Further, the process of extracting the features of the RGB modal data by using the RGB network in the seventh step is as follows: firstly, normalizing the collected pictures, then sending the normalized pictures into a 5-layer convolution network, obtaining a characteristic diagram after convolution and then connecting a pooling layer, inputting the obtained characteristic diagram into a three-layer full-connection network, and obtaining a characteristic diagram frgb
Further, the process of extracting features of depth modal data by using a depth network in the step eight is as follows: firstly, normalizing the collected pictures into the same size, then sending the normalized pictures into a 5-layer convolutional network, obtaining a heat map area of a characteristic map input into the network through a 5-layer multilayer perceptron, shielding one third area in the heat map by randomly selecting the area, inputting the shielded pictures into a pooling layer to obtain the characteristic map, inputting the obtained characteristic map into a two-layer fully-connected network to obtain a characteristic map fdepth
Further, in the ninth step, the extracted features of the two modalities are fused to construct a fusion feature frgbdThe fusion method comprises the following steps: f obtainedrgbAnd fdepthSplicing the materials together according to the channel dimension, and if the materials are convolutional layers, utilizing the formula:
Figure BDA0001641455200000041
where l denotes the layer i network, featurelThe first layer is shown as a characteristic diagram, stridelThe step size of the convolution kernel shift is indicated; if it is a pooling layer, then the formula is used
Figure BDA0001641455200000042
Where kernel represents the pooled kernel size of the pooled layer.

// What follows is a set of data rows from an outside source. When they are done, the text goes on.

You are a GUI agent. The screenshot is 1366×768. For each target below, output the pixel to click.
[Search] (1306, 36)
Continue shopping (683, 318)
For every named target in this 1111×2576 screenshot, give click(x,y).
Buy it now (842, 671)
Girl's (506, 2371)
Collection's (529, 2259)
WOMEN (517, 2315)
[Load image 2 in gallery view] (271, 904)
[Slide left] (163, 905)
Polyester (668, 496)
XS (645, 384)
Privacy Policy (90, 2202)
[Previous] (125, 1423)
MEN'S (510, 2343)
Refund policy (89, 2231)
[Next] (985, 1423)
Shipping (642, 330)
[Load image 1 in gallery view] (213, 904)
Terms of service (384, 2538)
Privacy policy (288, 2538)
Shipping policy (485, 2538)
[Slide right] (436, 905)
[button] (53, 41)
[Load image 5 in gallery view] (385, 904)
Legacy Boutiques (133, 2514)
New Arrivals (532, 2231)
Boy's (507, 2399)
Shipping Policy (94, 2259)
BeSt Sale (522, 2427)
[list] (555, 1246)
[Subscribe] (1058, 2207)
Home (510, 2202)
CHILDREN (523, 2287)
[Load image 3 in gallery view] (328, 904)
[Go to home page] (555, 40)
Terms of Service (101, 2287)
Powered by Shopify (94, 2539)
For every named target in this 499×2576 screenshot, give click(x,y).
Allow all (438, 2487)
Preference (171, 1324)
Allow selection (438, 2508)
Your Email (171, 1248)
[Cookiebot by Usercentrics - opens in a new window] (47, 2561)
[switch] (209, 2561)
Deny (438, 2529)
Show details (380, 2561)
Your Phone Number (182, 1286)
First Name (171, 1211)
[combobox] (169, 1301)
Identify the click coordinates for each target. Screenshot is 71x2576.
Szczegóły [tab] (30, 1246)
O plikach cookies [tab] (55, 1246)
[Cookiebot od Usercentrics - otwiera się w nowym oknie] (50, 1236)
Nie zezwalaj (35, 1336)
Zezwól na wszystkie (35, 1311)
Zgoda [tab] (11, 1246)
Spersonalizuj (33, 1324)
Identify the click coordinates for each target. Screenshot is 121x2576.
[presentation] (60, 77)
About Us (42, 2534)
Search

Further, in the step ten, the classification of the classifier is calculated as follows: the fusion features of a test sample are extracted and input into a classifier, the trained classifier returns C numerical values to the input RGB-D object image through SoftMax, and then the class of the object is predicted by calculating which numerical value is the largest.
Compared with the prior art, the invention has the advantages and positive effects that:
the invention provides a novel RGB-D-based object classifier construction method, which can analyze the class of a collected object according to collected multi-mode information and take the characteristics among the multi-mode information into consideration during training. Most object classifiers utilize RGB texture information to train the classifier by extracting features from RGB images, but in reality, the problem that the classification of two cups is difficult to solve only by texture exists, for example, two mug cups with similar colors are difficult to distinguish by texture, but because the distance relationship exists between the two cups, the two cups can be distinguished by the depth relationship between the two cups. The method provided by the invention combines the RGB characteristic information and depth characteristic information to train the object classifier, so that the method is more suitable for actual conditions.
Detailed Description
The invention provides a classifier construction method based on RGB-D object recognition, which is mainly used for providing a counterlearning module based on a deep learning convolutional neural network CNN which is very popular at present, and providing a sample which is difficult to classify through an artificially constructed classifier (the method used in the method is that the most discriminant area in an image is artificially shielded, for example, if an animal in the image is identified to be a dog or not, the most discriminant area is the dog head for the dog, the head of the dog is artificially shielded), and the difficulty of training of the classifier is increased by utilizing the artificially manufactured difficult example, so that the trained classifier is more discriminant and is more robust. In addition, the proposed method is an end-to-end method, segmentation optimization is not needed, and direct optimization can be performed from beginning to end.
In order that the above objects, features and advantages of the present invention can be more clearly understood, the present invention will be further described with reference to the following examples.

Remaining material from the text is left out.